Raleigh has about 40 trucks equipped with plows and salting gear, and with more than 1,000 miles of streets, about all the city could do Wednesday before things got really cold was try to clear the main thoroughfares and streets in and out of neighborhoods, McGree said.
In Cary, though there were still the inevitable icy spots, the town had been able to scrape all the streets, even small residential ones, said Scott Hecht, the town’s public works director.
Concern about water-line breaks
The other record temperature, the low, signaled big trouble for another group of workers – those who respond to water-line breaks and ice-shattered water meters, Hecht said.
Often those breaks will be on homeowners’ side of the pipeline, so it’s their responsibility to fix.
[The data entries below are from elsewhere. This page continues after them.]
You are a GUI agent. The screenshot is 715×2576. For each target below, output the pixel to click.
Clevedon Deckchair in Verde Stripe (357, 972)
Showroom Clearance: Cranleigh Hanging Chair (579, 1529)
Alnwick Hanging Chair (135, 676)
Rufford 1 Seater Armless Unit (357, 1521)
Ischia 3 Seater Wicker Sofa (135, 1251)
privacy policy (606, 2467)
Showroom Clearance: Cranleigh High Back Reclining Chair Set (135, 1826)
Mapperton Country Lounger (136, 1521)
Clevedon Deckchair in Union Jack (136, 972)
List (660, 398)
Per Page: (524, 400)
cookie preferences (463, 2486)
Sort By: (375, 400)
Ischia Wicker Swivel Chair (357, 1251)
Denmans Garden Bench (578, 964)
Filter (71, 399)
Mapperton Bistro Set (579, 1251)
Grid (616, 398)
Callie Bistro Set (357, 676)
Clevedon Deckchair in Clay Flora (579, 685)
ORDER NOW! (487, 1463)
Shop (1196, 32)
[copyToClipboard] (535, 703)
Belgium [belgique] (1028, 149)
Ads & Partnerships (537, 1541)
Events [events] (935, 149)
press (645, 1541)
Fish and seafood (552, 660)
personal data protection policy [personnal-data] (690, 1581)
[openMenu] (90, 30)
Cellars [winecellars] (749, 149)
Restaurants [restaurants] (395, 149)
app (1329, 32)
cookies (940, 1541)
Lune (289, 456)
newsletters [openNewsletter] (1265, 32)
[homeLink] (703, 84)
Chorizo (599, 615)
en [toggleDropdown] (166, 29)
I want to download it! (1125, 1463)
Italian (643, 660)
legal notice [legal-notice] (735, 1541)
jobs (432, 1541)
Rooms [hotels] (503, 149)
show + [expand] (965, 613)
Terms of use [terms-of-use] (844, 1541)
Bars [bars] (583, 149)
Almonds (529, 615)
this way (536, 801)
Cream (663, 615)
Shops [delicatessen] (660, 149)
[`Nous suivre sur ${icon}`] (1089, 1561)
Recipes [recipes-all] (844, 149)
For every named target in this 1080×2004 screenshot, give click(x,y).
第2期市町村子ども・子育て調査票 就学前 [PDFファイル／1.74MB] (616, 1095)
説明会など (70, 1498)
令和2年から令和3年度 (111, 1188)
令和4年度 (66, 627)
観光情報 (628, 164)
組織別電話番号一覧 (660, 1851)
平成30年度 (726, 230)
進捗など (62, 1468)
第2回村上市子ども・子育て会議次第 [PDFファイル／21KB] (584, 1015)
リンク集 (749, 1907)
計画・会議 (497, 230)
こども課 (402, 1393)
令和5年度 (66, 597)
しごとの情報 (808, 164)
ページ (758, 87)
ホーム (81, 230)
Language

But the town needs to be ready to move quickly to help by shutting down the water supply, Hecht said, and also be in place to deal with water main breaks.
Sometimes a homeowner won’t spot a break for hours, until they find that their water pressure is down. Meanwhile, their yard might flood.
The thaw that will likely reveal many of those ruptures is finally expected to start midday Saturday, Hohmann said. There is at least a slight chance that more wintry mix will start then, but it should turn rapidly to rain.
Temperatures are forecast to stay above freezing for two days and rise to the high 50s Sunday, close to normal for this time of year.
That, Hohmann said, will surely clear away most of the ice.
However, it’s expected to turn unseasonably cold again next week. While Hohmann said he doesn’t have much confidence in them, according to some forecasts it could snow again Tuesday.
And again next Saturday. Staff writer Ron Gallagher contributed.